In addition to the clubs his interests included brothels, arson—he was suspected of being behind the Luna Park fire—bribery, blackmail and extortion. He was also heavily involved in illegal baccarat games. He always denied involvement in drugs but the comments of his employees seem to give the lie to this. In 1974 he was dubbed Mr Sin at the Moffitt Royal Commission. To his great annoyance it stuck.
The next year the renegade and crusading heiress Juanita Nielsen, who was trying to prevent re-development of part of Sydney’s King Cross, disappeared after a mid-morning appointment at Saffron’s transvestite nightclub, Les Girls. Her body was never found.
In the early 1980s Saffron had free access to high-ranking police and in particular to the office of Bill Allen, the NSW Assistant Commissioner, something which contributed to the officer’s speedy dismissal. Saffron was also named by senator Don Chipp in Federal Parliament as ‘one of the most notorious, despicable human beings—if one can use that term loosely—living in this country’.

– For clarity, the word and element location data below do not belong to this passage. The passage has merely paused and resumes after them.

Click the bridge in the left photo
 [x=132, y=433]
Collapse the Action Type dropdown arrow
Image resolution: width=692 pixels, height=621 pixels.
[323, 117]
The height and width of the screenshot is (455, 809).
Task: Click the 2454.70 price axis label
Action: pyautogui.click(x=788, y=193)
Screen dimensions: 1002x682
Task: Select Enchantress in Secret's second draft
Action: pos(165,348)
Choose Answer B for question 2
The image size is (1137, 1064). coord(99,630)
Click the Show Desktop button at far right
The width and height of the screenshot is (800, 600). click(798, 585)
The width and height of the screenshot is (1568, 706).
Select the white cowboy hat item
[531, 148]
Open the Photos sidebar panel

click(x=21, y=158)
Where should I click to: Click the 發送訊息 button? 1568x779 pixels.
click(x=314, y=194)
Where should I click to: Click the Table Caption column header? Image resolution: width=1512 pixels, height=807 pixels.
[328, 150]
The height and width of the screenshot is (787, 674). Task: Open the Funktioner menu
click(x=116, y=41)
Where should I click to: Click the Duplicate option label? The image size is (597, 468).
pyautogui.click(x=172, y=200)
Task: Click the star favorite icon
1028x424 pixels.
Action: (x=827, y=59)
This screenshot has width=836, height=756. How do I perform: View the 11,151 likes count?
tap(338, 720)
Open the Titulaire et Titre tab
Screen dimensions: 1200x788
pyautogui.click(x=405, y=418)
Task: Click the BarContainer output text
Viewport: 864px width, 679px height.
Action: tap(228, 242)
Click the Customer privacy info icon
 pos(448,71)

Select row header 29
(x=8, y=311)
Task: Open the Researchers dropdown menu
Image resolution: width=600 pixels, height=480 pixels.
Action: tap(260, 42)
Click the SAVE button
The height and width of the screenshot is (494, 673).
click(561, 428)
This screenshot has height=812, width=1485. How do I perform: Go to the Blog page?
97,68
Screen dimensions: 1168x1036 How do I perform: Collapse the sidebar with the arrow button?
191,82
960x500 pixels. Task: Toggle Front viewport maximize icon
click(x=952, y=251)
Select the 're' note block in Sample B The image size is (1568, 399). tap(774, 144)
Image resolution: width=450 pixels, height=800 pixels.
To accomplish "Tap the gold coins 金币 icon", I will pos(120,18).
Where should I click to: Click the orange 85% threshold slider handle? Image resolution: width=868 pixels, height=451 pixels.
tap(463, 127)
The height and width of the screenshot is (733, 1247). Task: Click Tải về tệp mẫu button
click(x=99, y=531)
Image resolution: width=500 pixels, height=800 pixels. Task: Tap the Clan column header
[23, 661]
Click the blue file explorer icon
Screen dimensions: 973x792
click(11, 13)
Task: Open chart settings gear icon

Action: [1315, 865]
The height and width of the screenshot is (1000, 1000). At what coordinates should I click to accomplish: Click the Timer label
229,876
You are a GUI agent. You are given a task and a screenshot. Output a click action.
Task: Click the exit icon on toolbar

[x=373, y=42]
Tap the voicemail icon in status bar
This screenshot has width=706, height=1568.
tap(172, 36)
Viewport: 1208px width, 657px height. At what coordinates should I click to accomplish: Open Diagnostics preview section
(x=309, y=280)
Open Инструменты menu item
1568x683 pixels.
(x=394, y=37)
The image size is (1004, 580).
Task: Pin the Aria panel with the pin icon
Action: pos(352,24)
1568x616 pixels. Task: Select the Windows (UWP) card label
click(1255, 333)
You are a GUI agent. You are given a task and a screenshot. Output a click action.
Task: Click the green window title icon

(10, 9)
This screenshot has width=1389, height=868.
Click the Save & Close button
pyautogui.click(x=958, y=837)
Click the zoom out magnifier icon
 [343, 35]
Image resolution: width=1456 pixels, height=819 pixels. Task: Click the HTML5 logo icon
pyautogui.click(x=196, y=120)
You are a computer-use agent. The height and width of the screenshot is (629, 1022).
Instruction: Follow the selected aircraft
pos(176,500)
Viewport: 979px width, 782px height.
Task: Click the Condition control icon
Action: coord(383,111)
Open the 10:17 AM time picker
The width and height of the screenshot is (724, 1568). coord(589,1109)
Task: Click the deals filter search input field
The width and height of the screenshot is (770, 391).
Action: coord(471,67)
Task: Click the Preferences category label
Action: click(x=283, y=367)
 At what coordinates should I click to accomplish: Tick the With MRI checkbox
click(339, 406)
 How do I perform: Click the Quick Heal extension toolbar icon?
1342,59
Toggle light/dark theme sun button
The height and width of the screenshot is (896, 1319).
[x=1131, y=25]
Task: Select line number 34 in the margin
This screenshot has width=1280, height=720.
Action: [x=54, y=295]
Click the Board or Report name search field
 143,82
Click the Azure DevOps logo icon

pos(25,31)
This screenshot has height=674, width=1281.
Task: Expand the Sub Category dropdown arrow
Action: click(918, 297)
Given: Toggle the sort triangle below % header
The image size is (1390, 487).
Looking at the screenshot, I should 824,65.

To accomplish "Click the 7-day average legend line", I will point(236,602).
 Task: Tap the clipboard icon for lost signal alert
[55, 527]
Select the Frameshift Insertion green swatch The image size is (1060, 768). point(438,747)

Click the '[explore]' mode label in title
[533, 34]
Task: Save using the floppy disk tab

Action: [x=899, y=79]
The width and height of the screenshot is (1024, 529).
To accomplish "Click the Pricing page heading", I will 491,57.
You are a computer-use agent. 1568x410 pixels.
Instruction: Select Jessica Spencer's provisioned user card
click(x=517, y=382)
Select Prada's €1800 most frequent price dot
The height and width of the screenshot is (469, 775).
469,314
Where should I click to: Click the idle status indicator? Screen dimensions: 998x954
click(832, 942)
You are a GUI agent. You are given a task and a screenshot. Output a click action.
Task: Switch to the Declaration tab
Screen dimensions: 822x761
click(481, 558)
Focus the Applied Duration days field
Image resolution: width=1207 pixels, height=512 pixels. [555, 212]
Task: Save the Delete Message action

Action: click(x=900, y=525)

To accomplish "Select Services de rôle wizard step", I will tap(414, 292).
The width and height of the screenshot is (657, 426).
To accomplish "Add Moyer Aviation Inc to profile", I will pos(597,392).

In 1988, Saffron fell out with James Anderson, his former partner in his nightclubs who gave evidence against him about the bookkeeping. Now, Caponelike, Saffron went to prison for three years for tax fraud and served 17 months. It cannot have been a hard sentence because he organised the cabaret from Les Girls to give a performance for his fellow prisoners. Another prisoner had food brought in for the concert from a Chinese restaurant he owned.
In November 1947 he married Doreen Kratz but much of his life was spent with his mistress, one time Tivoli showgirl Biruta Hagenfelds, by whom he had a daughter, Melissa.
He remained spiky to the end, suing the Gold Coast Bulletin over a crossword clue ‘Mr Sin (3.7)’ and, rather less successfully, John Silvester and Andrew Rule over his entry in their Tough: 101 Australian Gangsters. He settled the action on part payment of his lawyers’ costs and the sales of the book increased enormously.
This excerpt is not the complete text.